”飽食暖衣、逸居して教なくんば即ち、禽獣に等し”---幼少時から繰り返し、父から聞かされた言葉である。意味は文字通り、”喰べたいだけ喰べて、着たい物を着て、仕事もせず、ぶらぶらして、これで教養が無ければ鳥や獣と同じだよ”ということである。
 しかし、そうは言っても、当今は”同じだよ”と言われた鳥や獣の方が怒りそうな人間が増えているのではないか。
 さらに又、”身体髪膚これを父母に受く、あえて毀傷せざるはこれ、孝の始めなり”という中国の古典、孝経の一説を記憶している。
 つまり、「お前の身体は頭の髪から皮膚、足の爪まで両親から受け継いだものだから、不用意に傷つけてはいけない。自分を大切にすることが、そのまま親孝行である」と教えられた。「孝行って何だ」と言いそうな子供が今は多いのだろうか。
 「誰に対しても恥ずかしくない行動をすること、自分を大切にすること、親に心配をかけないことが親孝行と言うんだよ」と、私は道場の子供達に教えている。
 「歩きながら物を食べること、立小便をすること、弱い者いじめをすること、電車の中で老人・身体の不自由な人・赤児を抱いたり、お腹の大きな女性、こういう人に席を譲らないのは恥ずかしいことなんだよ」と教えている。
 父は又、「渇しても盗泉の水は飲まず」という諺を引いて、たとえどんなに窮迫しても他人の物を盗んでまで生きることは恥である、盗んで喰う位なら飢えて死ねと言うのである。人間は一度楽な生き方を知ってしまうと、中々そこから抜けられなくなり、ついには大きな罪を犯すようになるというのである。父はスパルタ教育の信奉者であり、私達子供に対して大変厳しく、門限に遅れたりすると、正座させられて竹刀で殴られたので、恐い・厳しいという記憶しか無かったが、家出して、他人の中で暮らすようになると、父の躾や教育に感謝することが多かったことも事実である。
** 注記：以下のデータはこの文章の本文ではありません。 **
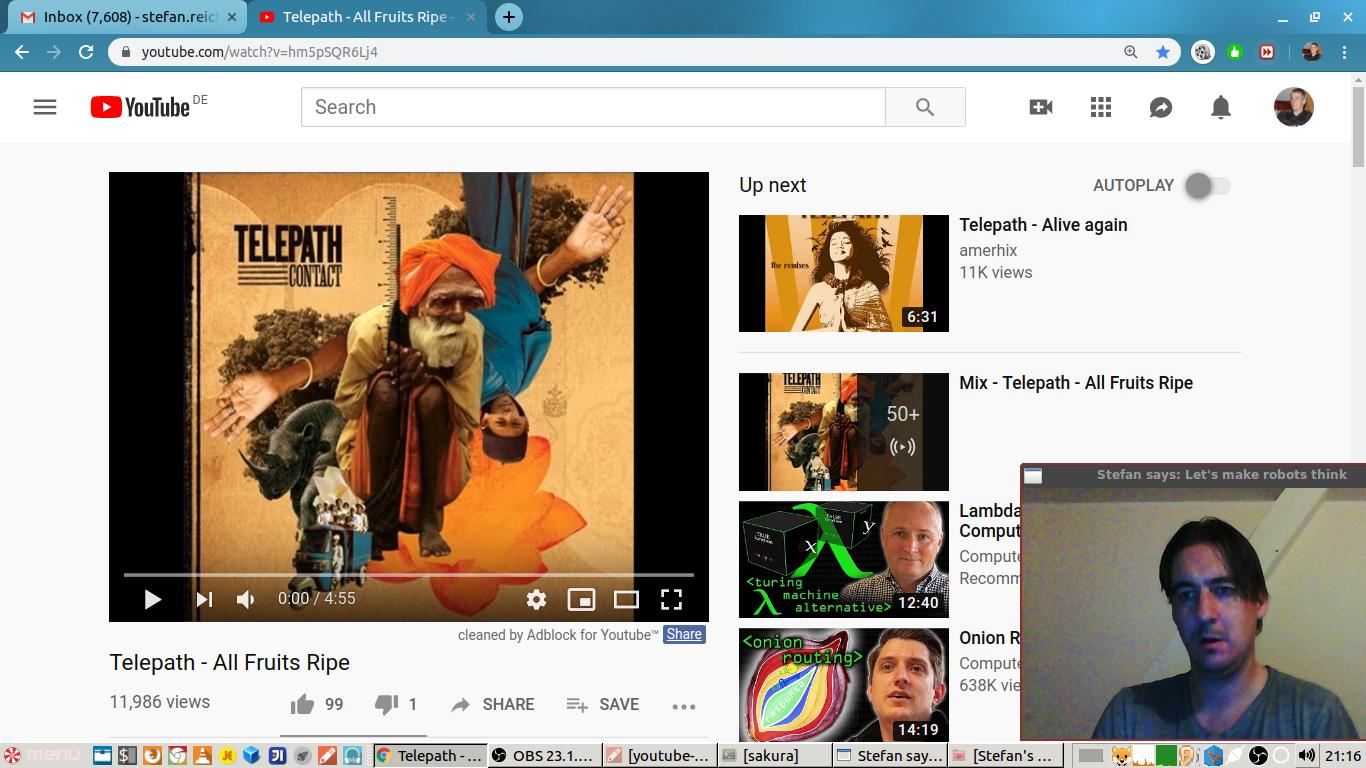Click the video progress bar
This screenshot has height=768, width=1366.
click(408, 575)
 それはいつでも、「礼儀正しい」「言葉遣いが丁寧である」「姿勢が良い」等々と褒められることが多かったからである。
 私達子供は、家の中では正座以外は許されなかったし、朝起きて夜寝るまで、その折々の挨拶なしというのは考えられなかった。
 又、その年齢に応じて庭や玄関の掃除、薪割りなど、必ず仕事が与えられ、手抜きをすれば食事を与えられなかった。
 私は自分が親になった時、父に教えられたように、生まれた息子達を育てることにした。
 但し、殴られるのは自分が嫌だったので、原則として殴らないことにした。
 仮にその必要があっても、頭や顔は絶対に手をかけなかった。
 何故なら、人間としての誇りを傷つけるからである。
 子供が他人に迷惑をかけるようなことをすれば、これは親の恥であり、子供にきちんと躾をしていないのも、親の恥である。
 当然、これは子供自身の恥でもある。
 ”躾”という字は”身を美しく”と書く。
 東大法学部を卒業してキャリアに属する旧大蔵省の高級官僚が、業者の接待でノーパンシャブシャブへ行ったとか、さる県警本部長が大事件発覚の最中に視察に来た上司と接待麻雀をしていたとか、旧厚生省の次官が業者から賄賂を取って服役したとか、今は又、かの外務省のエリート達がさんざん恥をかくばかりでなく、国益を損っている。
 高い教育を受けていても、教養が無いとこうなるという見本であろう。
 ”恥知らず”という言葉を死語にしないようにして欲しいものである。


世の父親にお願い
●先祖を語り、敬うことを教えよ。
●時間と約束は守るためにある。
●読書は教養の宝庫である。
●正義は力なり、ということを教えよ。そして、力無き正義は無力である。
●子供の前では絶対夫婦喧嘩をするな。
●親は職業に誇りを持て。
●子供に好かれようと思うな。寂しくても我慢せよ。決しておべっかをつかうな。
●子供にやってよいことと、悪いことを徹底的に教えよ。
●弱い者いじめは人間の屑であると教えよ。
●金は天から降ってこないことを教えよ。
●強い身体を創ることを教えよ。気力は体力あってこそである。

世の母親にお願い
●その時々の感情で叱らないこと。
●歩けるようになったら、できる限り歩かせること。
●原則として電車の中では立たせること。(足が丈夫になり、平衡感覚が身に付く)
●転んだら、自分で立ち上がるまで待て。
●どこか擦りむいて血が出たら、出るのが当然と教えよ。
●子供に父親の悪口を言うな。何故ならあなたが選んだ、只一人の人だから。
●父親の仕事や、社会的立場について語れ。
●叱った後はしっかりと抱きしめてやること。
●一回叱ったら三回褒めてやること。
●家の中では、年齢に応じた仕事を与えること。